For one moment the girl was puzzled. Then a ready solution occurred to her.

"Oh, of course, that is very simple. Mr. Traill was awaiting your arrival in Southampton, thinking to take you by surprise no doubt. That is sure to be the explanation. What a shock the first telegram must have given him!"

"How did he ascertain that his nephew and I were alive?"

"The very first thing father did was to telegraph the names of all the survivors. I know that is so because I saw the message."

"Ah. He is a man of method, I suppose. You are proud of him, I heard you say."

"I think there is no one like him in all the world. We are so happy at home that sometimes I fear it cannot last. Yet, thank God, there is no excuse for such night-mare terrors."

Mrs.
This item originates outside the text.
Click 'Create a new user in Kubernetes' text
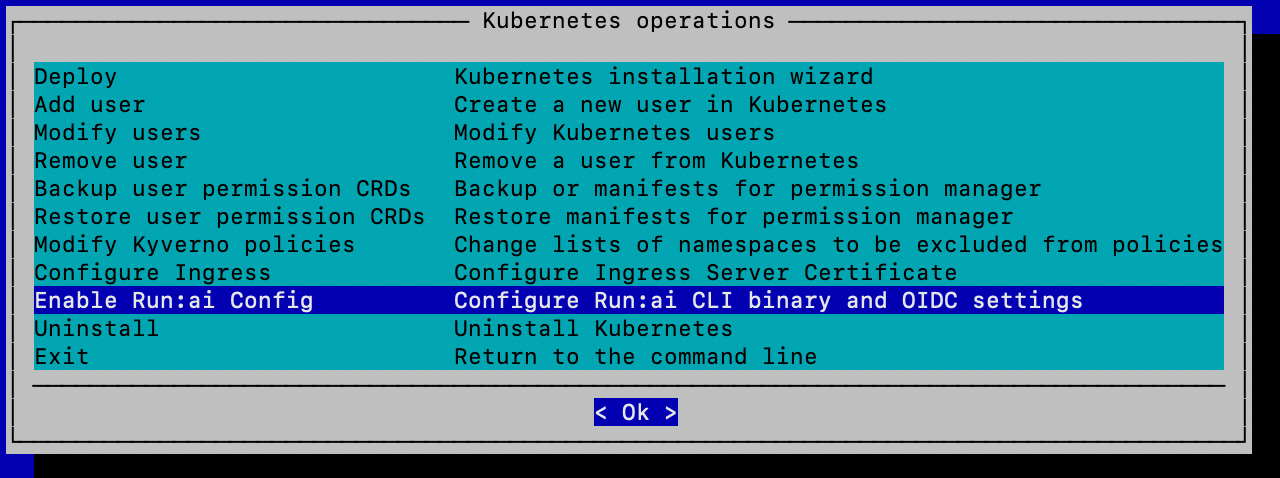This screenshot has height=478, width=1280. click(x=671, y=105)
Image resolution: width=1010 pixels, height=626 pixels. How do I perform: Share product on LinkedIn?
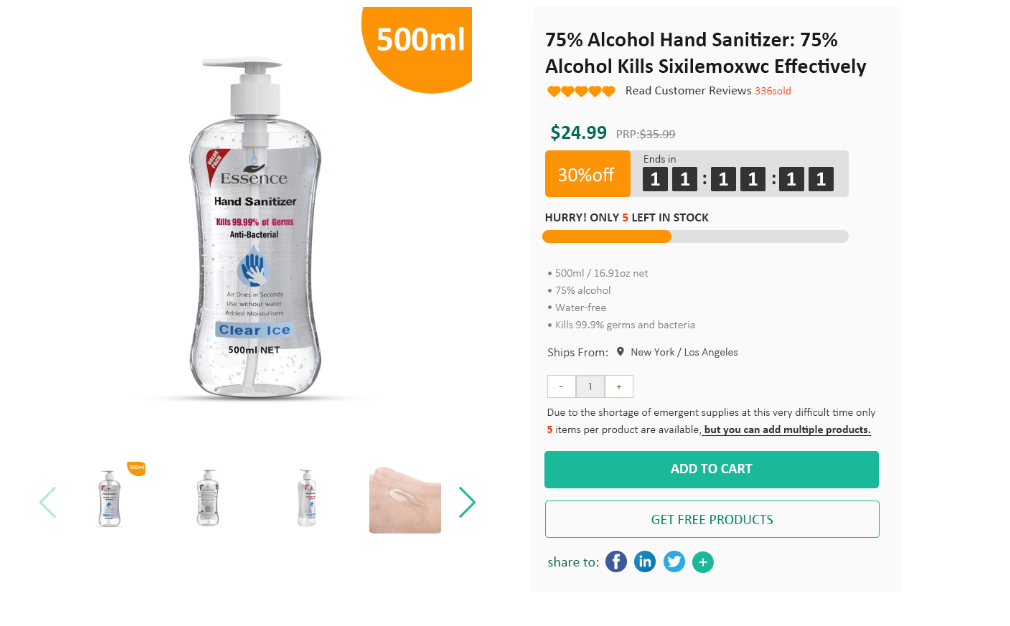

Vansittart cooed in her gentle way.

"Indeed, you have my earnest good wishes in that respect," she said. "Do we not owe our lives to you? That is an excellent reason for gratitude, if a selfish one. But, some day soon, you will be getting married and leaving the parental roof."

"I do not wish to die an old maid," laughed Constance, "yet I have not discovered a better name than my own up to the present."

She fancied that Mrs. Vansittart winced a little at this remark. Deeming her visitor to be a bundle of nerves, she jumped to the conclusion that the other woman read into the words some far-fetched disparagement of her own approaching marriage.

"Of course," she continued, affably tactful, "I will hold another view when the right man asks me."

"Were you in my place," murmured her visitor, apparently thinking aloud rather than addressing Constance, "you would not be fearful of misfortune? You would not read an omen of ill luck into this dramatic interruption of all your plans? After many years of widowhood I am about to be married again to a man who is admirable in every way. He is rich, distinguished in manner and appearance, a person of note not only in the States but on the Continent. No woman of my years might desire a better match. Why could not the way be made smooth for me? Why should the poor _Chinook_, out of the hundreds of mail-steamers which cross the Atlantic yearly, be picked out for utter disaster? It is a warning--a threat from the gods!"

The unconscious bitterness of her tone moved the girl to find words of consolation.

"I would not question the ways of Providence in the least," she said. "Surely you have far more reason for thankfulness than for regret."

"Regret! I am not regretting. But I have gone through such trials that I am unnerved. There, child! Forgive me for troubling you. And--and--kiss me, will you, and say you wish me well!"

She moved nearer, as if driven by uncontrollable impulse. Constance, not prepared for such an outburst, was nevertheless deeply touched by this appeal for sympathy.

"I wish you all the joy and happiness which I am sure you deserve," she said, stooping to kiss the wan, shrinking face held up to her.

Mrs. Vansittart burst into a paroxysm of tears and tottered towards the door.

"No, no," she gasped, as Constance caught her by the arm. "Do not come with me. I am--shaken. It will pass. For God's sake, let me go alone!"